**Exercise objective**
Every line in the listing below from the one with "Click the Report a concern link" through the one with "Task: Click the Lista de A.F.P title icon" is to be reproduced exactly, both ends included; leave out the rest.

**Information**
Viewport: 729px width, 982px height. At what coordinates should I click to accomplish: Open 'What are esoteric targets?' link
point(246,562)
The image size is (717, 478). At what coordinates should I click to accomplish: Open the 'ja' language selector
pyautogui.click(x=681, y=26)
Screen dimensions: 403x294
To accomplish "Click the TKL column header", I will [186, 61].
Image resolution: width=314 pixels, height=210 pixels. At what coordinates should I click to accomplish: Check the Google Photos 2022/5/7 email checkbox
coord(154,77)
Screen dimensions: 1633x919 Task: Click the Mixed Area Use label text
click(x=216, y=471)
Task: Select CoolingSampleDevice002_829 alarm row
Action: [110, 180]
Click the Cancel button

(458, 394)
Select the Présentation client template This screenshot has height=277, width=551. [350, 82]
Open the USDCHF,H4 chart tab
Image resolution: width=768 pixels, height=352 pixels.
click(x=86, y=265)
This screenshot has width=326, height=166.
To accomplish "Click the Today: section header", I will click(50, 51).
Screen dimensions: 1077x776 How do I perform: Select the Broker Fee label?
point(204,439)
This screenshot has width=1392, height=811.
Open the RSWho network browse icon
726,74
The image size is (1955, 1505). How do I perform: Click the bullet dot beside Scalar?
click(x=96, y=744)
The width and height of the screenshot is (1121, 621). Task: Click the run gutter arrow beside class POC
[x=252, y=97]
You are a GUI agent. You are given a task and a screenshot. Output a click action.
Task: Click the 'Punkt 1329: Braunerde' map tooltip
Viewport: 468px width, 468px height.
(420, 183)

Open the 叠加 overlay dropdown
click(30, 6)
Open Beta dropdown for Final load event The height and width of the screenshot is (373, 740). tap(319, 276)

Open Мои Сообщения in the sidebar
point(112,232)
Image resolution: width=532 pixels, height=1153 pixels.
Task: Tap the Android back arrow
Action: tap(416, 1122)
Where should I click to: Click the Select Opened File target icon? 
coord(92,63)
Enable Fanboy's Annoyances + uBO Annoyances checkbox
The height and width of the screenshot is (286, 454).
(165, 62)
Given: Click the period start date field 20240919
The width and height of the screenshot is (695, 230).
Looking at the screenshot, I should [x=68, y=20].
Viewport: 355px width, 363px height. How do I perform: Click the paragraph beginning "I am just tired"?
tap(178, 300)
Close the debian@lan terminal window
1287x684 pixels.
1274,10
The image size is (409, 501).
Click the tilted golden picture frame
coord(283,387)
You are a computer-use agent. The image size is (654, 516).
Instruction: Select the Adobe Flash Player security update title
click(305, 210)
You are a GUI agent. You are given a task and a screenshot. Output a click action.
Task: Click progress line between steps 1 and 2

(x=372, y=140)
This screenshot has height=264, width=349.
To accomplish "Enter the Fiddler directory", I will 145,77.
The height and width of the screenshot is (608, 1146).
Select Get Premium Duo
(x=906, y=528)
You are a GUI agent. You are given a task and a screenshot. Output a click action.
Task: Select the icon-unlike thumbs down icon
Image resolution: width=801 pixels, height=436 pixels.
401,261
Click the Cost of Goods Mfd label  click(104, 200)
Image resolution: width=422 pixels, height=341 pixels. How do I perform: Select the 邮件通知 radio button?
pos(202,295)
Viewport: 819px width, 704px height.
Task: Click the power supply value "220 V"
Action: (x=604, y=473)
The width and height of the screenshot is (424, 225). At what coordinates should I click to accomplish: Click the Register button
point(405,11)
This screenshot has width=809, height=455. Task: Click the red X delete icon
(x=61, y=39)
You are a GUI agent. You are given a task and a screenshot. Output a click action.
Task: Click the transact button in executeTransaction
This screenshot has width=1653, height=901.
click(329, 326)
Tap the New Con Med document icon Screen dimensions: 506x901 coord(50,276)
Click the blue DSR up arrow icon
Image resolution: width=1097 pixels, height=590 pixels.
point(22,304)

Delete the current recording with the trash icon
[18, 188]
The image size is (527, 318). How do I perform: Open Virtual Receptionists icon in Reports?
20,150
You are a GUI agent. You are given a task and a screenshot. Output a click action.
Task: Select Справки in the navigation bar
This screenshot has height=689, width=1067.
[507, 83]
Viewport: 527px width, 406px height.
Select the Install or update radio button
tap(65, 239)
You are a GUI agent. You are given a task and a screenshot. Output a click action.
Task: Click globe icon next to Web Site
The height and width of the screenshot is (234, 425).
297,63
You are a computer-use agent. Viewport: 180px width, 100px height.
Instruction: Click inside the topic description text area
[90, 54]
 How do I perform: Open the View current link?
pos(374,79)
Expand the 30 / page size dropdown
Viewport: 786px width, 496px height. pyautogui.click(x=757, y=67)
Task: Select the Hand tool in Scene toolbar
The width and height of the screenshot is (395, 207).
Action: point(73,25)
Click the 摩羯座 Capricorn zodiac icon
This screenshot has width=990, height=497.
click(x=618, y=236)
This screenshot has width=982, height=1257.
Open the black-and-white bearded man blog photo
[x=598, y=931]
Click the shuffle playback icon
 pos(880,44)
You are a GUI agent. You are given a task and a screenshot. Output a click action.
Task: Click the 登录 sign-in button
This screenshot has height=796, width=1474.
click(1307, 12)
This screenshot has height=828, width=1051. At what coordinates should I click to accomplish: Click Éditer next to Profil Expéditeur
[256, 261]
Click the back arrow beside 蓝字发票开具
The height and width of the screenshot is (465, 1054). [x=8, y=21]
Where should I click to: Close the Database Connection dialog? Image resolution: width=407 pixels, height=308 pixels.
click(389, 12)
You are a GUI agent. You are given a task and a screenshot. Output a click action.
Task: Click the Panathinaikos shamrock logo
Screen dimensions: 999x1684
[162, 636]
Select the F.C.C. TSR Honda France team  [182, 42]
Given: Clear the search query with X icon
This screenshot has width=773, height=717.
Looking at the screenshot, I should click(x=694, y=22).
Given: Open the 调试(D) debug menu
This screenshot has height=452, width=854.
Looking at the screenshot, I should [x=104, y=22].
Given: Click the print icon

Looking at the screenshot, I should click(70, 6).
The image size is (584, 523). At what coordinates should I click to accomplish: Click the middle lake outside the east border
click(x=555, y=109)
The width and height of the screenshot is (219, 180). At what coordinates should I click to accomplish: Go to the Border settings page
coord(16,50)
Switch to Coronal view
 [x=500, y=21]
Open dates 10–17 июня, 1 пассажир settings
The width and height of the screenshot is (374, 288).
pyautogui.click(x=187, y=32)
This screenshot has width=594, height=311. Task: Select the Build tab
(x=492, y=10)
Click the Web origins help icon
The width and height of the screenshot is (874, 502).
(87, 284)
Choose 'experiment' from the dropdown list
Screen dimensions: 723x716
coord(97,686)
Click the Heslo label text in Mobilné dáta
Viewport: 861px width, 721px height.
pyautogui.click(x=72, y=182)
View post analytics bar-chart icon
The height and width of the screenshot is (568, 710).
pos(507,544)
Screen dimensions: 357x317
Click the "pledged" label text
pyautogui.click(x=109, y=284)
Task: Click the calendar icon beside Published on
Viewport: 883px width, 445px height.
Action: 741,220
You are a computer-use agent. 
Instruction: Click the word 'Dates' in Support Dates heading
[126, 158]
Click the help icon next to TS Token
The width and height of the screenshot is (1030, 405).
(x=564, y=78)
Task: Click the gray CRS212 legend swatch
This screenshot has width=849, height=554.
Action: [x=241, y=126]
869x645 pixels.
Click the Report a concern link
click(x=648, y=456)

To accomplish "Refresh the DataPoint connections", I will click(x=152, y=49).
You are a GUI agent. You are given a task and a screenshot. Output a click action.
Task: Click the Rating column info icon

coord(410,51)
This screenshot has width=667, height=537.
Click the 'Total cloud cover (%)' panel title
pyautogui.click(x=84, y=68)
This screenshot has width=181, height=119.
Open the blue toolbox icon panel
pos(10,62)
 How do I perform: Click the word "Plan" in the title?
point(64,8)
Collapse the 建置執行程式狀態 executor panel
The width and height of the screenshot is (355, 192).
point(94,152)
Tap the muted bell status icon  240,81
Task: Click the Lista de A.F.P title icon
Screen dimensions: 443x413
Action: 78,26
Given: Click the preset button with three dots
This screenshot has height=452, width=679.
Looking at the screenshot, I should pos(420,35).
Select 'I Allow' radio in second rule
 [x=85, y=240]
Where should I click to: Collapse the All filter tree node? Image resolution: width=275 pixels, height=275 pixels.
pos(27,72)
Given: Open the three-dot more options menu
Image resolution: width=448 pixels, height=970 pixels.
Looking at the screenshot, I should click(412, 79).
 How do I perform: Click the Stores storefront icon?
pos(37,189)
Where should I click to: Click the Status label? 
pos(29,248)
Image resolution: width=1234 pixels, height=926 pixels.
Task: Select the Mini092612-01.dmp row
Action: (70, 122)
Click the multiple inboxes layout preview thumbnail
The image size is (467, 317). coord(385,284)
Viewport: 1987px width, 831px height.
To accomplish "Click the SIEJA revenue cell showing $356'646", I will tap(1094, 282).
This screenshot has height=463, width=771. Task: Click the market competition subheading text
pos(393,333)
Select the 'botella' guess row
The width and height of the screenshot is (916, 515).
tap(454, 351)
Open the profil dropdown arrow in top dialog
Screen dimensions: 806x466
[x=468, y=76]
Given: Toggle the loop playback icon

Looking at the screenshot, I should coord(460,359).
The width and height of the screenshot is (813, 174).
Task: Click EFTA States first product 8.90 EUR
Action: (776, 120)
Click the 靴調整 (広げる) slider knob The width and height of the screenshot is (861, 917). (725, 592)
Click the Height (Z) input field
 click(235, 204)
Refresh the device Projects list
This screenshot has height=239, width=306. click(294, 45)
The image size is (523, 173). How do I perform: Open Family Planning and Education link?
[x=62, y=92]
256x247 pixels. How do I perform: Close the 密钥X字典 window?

**Your response**
Click the Report a concern link
click(x=648, y=456)

To accomplish "Refresh the DataPoint connections", I will click(x=152, y=49).
You are a GUI agent. You are given a task and a screenshot. Output a click action.
Task: Click the Rating column info icon

coord(410,51)
This screenshot has width=667, height=537.
Click the 'Total cloud cover (%)' panel title
pyautogui.click(x=84, y=68)
This screenshot has width=181, height=119.
Open the blue toolbox icon panel
pos(10,62)
 How do I perform: Click the word "Plan" in the title?
point(64,8)
Collapse the 建置執行程式狀態 executor panel
The width and height of the screenshot is (355, 192).
point(94,152)
Tap the muted bell status icon  240,81
Task: Click the Lista de A.F.P title icon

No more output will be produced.